== DATA FOR PROCESSING

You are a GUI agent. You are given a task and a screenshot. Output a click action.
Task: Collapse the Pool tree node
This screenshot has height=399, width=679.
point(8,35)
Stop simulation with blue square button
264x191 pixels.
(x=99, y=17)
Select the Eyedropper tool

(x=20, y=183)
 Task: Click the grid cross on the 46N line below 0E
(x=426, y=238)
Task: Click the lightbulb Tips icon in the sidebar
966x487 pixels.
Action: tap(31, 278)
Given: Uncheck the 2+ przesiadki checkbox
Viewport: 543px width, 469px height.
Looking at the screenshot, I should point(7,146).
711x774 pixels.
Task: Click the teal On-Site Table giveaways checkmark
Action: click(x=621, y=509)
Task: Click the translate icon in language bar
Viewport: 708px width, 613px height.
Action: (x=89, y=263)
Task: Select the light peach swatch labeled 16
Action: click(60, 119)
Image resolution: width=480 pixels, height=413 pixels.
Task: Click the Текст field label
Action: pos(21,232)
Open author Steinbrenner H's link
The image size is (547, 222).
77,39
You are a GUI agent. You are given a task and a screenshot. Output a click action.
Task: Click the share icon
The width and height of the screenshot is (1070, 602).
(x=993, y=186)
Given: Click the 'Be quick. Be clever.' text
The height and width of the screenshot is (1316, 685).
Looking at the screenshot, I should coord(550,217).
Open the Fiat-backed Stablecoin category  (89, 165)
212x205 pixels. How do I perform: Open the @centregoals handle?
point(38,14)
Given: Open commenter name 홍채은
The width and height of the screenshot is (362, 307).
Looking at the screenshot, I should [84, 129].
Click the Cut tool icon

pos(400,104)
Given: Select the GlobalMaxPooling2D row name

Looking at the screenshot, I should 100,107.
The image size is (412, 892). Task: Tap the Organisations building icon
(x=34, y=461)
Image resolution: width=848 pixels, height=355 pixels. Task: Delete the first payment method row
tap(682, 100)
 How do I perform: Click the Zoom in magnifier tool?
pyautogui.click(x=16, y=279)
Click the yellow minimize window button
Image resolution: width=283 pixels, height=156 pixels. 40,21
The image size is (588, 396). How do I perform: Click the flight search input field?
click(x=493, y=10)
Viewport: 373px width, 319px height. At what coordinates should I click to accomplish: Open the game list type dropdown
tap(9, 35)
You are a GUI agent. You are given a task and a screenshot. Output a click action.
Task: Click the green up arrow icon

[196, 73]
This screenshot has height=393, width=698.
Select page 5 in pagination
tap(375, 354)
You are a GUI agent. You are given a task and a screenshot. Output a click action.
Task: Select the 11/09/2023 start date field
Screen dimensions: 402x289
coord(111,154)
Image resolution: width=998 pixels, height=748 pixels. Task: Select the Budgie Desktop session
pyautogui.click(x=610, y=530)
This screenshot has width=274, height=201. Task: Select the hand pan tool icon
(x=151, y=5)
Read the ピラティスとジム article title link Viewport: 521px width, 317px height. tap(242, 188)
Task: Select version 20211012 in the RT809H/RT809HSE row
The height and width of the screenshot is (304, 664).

====

## PROBLEM REQUIREMENTS
Each line from the one with "Task: Click the green up arrow icon" through the end of the records above should be written out exactly. No other line should appear.

## ANSWER BELOW
Task: Click the green up arrow icon

[196, 73]
This screenshot has height=393, width=698.
Select page 5 in pagination
tap(375, 354)
You are a GUI agent. You are given a task and a screenshot. Output a click action.
Task: Select the 11/09/2023 start date field
Screen dimensions: 402x289
coord(111,154)
Image resolution: width=998 pixels, height=748 pixels. Task: Select the Budgie Desktop session
pyautogui.click(x=610, y=530)
This screenshot has width=274, height=201. Task: Select the hand pan tool icon
(x=151, y=5)
Read the ピラティスとジム article title link Viewport: 521px width, 317px height. tap(242, 188)
Task: Select version 20211012 in the RT809H/RT809HSE row
The height and width of the screenshot is (304, 664).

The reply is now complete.